Use Spearman’s rank correlation (a non-parametric test of association) to test the relationship plotted above.

#The basic structure is cor.test(x,y,method="spearman"). 
cor.test(distance,rel_diversity, method="spearman") #Fill in the appropriate x and y variable names
## 
##  Spearman's rank correlation rho
## 
## data:  distance and rel_diversity
## S = 48, p-value = 0.4972
## alternative hypothesis: true rho is not equal to 0
## sample estimates:
##        rho 
## -0.3714286

Make an evidence-based claim about the diversity of antibiotic resistant bacteria along the Boulder Creek watershed.

Along the Boulder Creek watershed, the relative diversity of antibiotic resistance decreases as the distance from high elevation increases. The general decreasing trend in relative diversity of antiobtioc resistant bacteria suggests that the main source at high elevation contains the greatest relative diversity of antibiotic resistant bacateria and the different types of bacteria are slowly removed as they travel down the watershed. This could be a result of increased competition between the different antiobtiotic resistant bacteria as elevation decreases.
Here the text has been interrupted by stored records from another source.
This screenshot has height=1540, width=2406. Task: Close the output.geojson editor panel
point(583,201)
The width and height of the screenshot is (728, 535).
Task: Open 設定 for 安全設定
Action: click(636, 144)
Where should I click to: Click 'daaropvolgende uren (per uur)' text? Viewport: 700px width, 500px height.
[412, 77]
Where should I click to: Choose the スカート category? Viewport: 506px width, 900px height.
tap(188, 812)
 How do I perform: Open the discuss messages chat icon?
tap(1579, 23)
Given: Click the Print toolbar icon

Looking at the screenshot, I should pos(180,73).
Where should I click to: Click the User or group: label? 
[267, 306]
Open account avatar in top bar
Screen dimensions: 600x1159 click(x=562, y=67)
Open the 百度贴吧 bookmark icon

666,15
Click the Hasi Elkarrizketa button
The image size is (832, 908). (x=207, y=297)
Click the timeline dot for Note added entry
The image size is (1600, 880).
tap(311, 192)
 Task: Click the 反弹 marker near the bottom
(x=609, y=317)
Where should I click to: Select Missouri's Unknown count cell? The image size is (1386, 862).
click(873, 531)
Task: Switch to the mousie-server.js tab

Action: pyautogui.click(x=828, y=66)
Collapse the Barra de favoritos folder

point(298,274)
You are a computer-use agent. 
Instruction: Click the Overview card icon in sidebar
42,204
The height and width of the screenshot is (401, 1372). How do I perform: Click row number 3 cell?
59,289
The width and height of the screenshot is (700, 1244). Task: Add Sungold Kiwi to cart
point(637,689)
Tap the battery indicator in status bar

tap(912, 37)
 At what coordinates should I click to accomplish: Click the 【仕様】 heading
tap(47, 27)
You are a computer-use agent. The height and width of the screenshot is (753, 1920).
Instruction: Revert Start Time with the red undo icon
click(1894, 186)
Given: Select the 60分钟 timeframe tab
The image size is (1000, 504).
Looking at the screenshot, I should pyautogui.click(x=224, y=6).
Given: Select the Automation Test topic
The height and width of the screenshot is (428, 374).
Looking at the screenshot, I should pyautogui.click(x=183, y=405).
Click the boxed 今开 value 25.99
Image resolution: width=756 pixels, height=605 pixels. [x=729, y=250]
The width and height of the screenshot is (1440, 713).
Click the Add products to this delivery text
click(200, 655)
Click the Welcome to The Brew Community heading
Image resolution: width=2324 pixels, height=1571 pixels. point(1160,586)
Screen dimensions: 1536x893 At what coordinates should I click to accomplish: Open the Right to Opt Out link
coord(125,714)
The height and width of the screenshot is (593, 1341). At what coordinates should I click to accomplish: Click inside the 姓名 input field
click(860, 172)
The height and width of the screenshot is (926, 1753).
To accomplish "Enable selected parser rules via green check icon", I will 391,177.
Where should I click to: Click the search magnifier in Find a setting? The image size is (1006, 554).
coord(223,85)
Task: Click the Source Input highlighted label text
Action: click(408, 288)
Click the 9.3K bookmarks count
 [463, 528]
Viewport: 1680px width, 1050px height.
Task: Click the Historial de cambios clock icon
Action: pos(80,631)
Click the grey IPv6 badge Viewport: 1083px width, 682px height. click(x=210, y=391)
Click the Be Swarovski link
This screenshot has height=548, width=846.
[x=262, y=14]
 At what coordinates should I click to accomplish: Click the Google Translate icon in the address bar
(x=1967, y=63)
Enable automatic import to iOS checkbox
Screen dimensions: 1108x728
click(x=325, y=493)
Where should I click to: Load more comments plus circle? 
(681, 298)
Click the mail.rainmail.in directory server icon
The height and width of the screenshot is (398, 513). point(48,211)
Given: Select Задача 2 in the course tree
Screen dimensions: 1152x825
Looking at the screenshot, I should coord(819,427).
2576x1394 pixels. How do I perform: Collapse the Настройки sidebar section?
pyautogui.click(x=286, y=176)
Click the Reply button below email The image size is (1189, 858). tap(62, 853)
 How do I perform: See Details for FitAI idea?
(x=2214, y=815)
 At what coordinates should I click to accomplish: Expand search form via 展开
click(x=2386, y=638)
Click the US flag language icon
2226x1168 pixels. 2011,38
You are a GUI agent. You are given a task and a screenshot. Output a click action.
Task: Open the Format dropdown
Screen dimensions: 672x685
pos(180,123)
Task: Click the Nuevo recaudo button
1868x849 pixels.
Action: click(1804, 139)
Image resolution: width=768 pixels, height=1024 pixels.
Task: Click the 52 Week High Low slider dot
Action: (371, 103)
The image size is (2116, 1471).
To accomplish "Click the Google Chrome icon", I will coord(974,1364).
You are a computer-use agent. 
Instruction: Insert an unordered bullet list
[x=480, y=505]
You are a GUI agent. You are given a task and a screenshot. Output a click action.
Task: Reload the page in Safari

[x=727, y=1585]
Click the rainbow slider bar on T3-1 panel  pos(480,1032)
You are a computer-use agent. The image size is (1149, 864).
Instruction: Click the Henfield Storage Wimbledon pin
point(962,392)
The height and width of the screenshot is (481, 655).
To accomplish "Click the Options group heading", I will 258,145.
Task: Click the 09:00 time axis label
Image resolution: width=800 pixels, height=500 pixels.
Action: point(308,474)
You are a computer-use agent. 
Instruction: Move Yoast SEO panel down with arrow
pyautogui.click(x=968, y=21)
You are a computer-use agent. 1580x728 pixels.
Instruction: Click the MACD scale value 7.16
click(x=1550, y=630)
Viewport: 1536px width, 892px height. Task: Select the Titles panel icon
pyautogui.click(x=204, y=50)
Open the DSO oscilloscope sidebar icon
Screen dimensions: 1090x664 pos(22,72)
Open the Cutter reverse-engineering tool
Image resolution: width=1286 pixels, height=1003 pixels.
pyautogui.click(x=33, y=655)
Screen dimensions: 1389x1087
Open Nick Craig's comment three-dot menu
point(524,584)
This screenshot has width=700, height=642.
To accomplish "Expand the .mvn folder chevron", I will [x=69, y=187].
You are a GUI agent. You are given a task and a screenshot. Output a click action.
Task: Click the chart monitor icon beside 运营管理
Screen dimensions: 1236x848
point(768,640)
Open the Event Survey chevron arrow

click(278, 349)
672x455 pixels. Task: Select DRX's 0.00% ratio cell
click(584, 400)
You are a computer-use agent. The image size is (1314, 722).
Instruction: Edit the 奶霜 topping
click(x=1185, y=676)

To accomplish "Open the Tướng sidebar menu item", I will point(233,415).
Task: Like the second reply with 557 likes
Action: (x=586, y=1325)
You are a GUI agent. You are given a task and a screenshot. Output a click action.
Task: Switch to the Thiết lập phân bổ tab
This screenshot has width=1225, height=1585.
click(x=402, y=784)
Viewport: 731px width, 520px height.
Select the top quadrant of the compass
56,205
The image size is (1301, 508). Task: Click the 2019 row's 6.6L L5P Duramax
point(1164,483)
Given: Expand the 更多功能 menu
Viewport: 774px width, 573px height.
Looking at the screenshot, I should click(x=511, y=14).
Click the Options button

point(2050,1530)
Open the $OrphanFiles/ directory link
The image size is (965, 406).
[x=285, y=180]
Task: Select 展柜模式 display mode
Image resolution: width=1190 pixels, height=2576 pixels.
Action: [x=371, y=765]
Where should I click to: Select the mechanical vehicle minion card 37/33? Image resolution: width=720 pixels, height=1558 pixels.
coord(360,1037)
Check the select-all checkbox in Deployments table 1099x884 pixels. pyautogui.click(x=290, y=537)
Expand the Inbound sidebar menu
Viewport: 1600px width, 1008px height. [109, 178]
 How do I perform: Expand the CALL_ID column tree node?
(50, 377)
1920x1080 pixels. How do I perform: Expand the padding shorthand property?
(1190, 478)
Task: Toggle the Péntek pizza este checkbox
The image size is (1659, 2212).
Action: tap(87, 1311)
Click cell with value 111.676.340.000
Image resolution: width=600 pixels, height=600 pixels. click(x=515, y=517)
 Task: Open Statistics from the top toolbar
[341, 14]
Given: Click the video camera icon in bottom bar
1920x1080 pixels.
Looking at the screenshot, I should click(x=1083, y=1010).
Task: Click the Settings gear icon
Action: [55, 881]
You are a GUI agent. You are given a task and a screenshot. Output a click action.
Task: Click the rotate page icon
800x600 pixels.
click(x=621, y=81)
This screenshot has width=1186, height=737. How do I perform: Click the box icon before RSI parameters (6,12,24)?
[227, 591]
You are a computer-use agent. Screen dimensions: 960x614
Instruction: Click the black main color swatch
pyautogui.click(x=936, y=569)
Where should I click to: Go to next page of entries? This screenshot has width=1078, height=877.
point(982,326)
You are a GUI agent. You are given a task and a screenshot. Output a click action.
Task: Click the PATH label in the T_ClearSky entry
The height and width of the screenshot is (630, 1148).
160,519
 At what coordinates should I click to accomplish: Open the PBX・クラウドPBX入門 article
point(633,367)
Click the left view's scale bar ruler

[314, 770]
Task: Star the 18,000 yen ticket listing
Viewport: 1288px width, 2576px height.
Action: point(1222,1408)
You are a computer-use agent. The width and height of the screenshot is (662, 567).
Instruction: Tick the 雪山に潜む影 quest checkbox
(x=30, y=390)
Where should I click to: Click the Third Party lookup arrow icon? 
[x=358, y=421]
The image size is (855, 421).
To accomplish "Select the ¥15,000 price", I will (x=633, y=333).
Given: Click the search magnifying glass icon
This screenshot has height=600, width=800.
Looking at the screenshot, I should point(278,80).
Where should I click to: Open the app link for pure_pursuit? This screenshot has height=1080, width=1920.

Propose a hypothesis that explains why there were antibiotic resistant bacteria at relatively pristine sites high above agricultural and municipal environments (assuming there are no antibiotics in that water).

Antiobiotic resistance is a natural mutation which occurs in the absence of antiobiotics; however, in the absence of antiobiotics resistant bacteria are often selected against due to decrease in rate of reproduction. It is possible that competition in higher elevations is lower because there is less pressure from agricultural and municipal environments so that both resistant and nonresistant bacteria can flourish. There could be more resources or niche environments the different bacteria strains can take advantage of so that antibiotic resistant bacteria can be successful even in antibiotic free water.